Objective —
Copy everything from the line containing "Where should I" down to the line containing "click(x=521, y=360)", requests included, rescaling each coordinate in the answers by 2.2 and rounding to a whole number, halves up. Give only those lines, and leave the pictures out.

Exercise data —
┄┄┄┄┄┄┄┄┄┄
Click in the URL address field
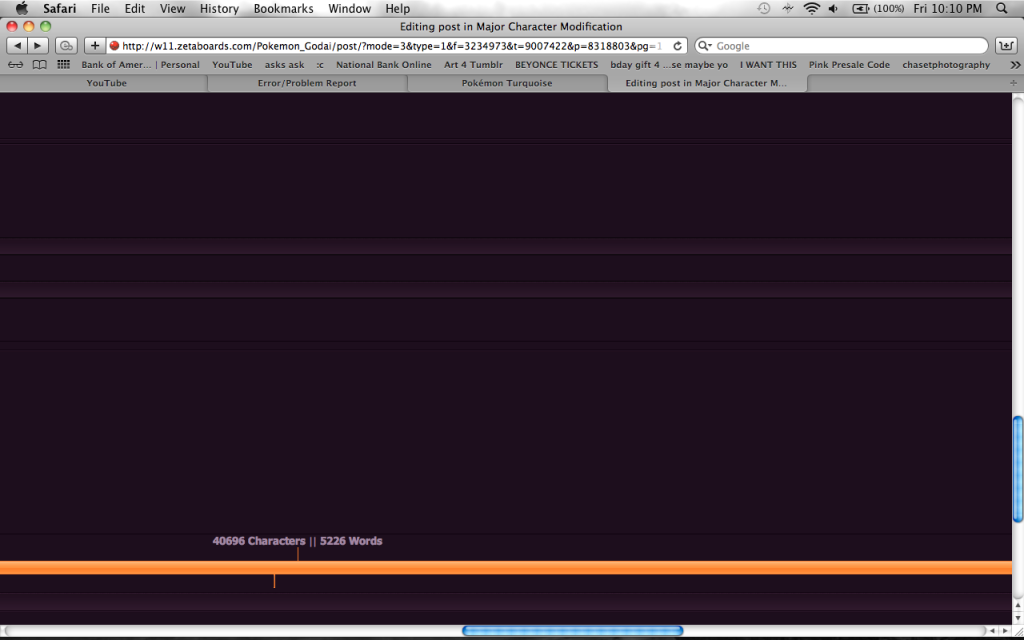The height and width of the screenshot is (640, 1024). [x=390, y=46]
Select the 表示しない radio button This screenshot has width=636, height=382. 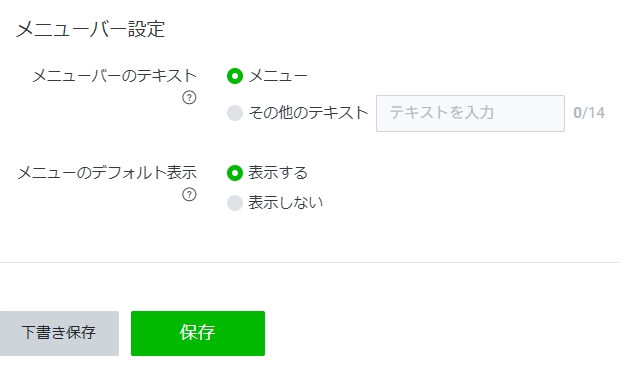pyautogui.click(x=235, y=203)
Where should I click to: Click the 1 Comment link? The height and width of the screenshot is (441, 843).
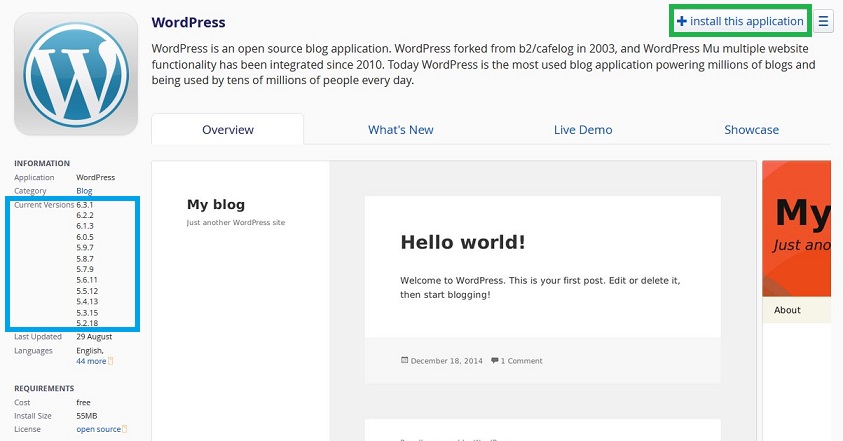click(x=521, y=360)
┄┄┄┄┄┄┄┄┄┄
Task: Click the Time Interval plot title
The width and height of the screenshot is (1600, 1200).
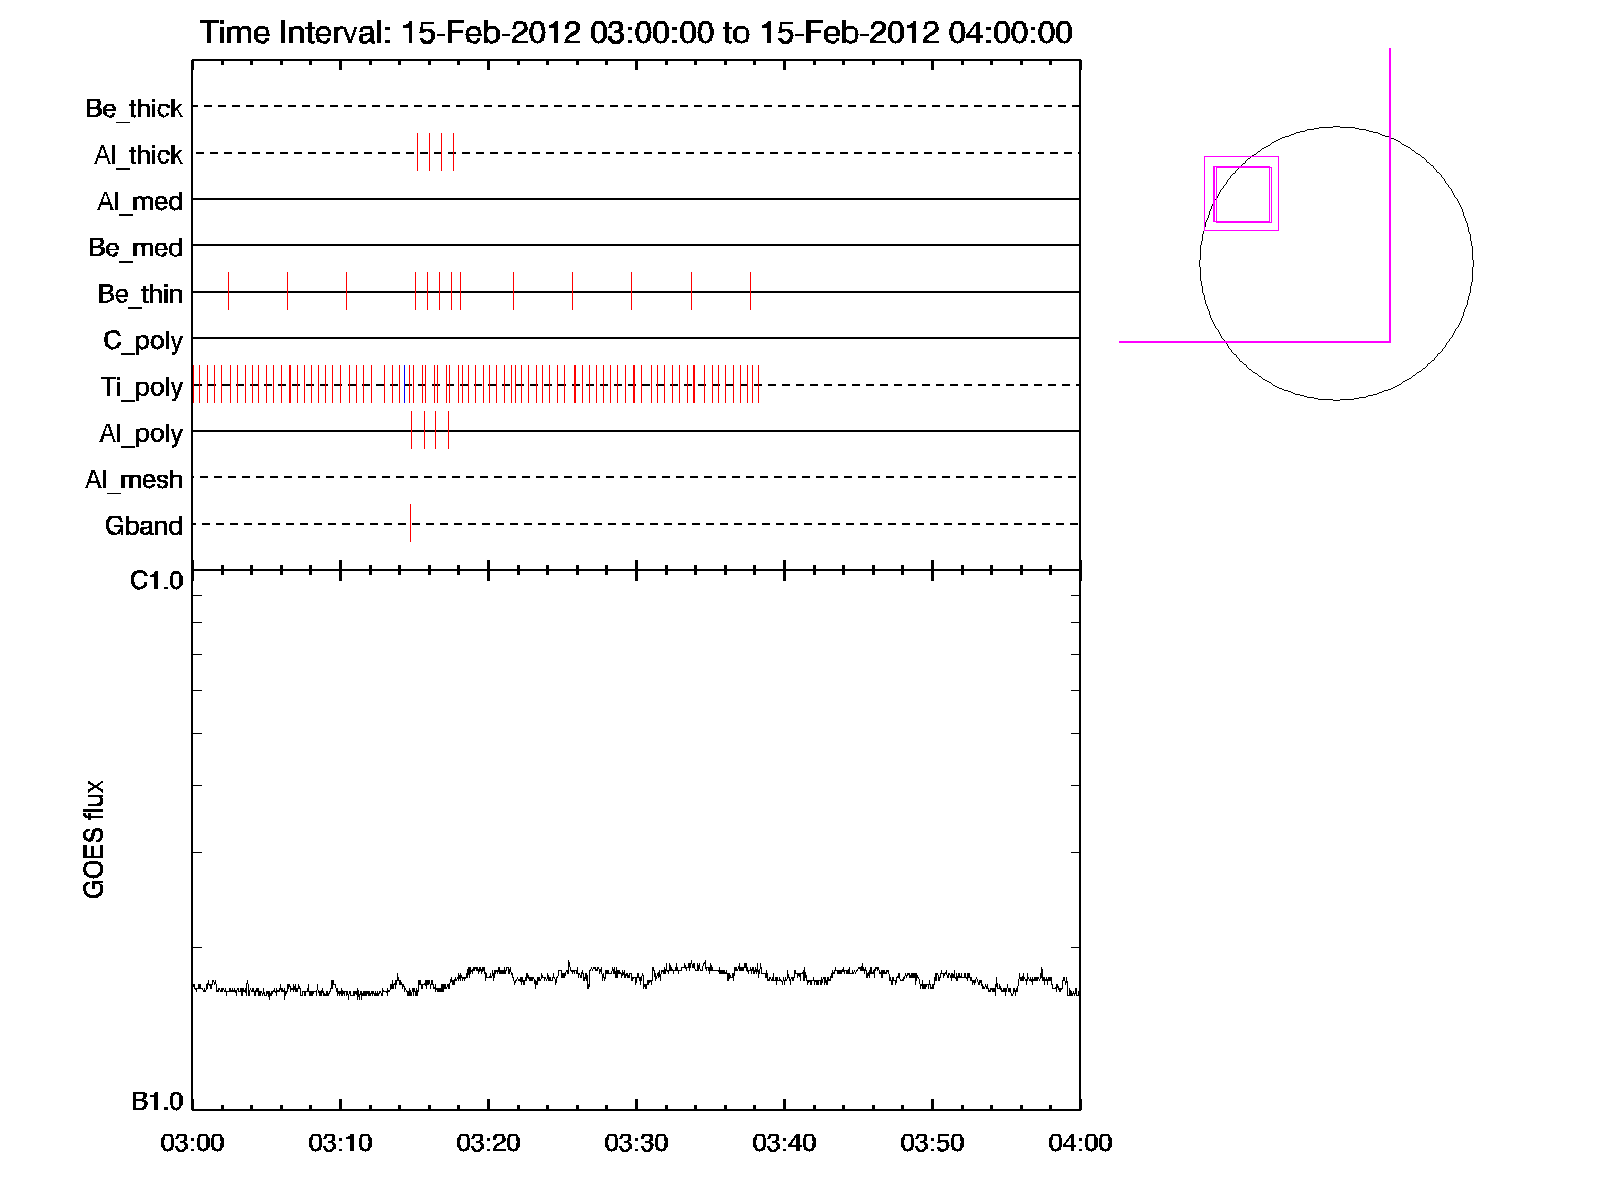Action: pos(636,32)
┄┄┄┄┄┄┄┄┄┄
Solution —
Where should I click to: Click the 1 Comment link? The height and width of the screenshot is (441, 843).
click(x=1146, y=792)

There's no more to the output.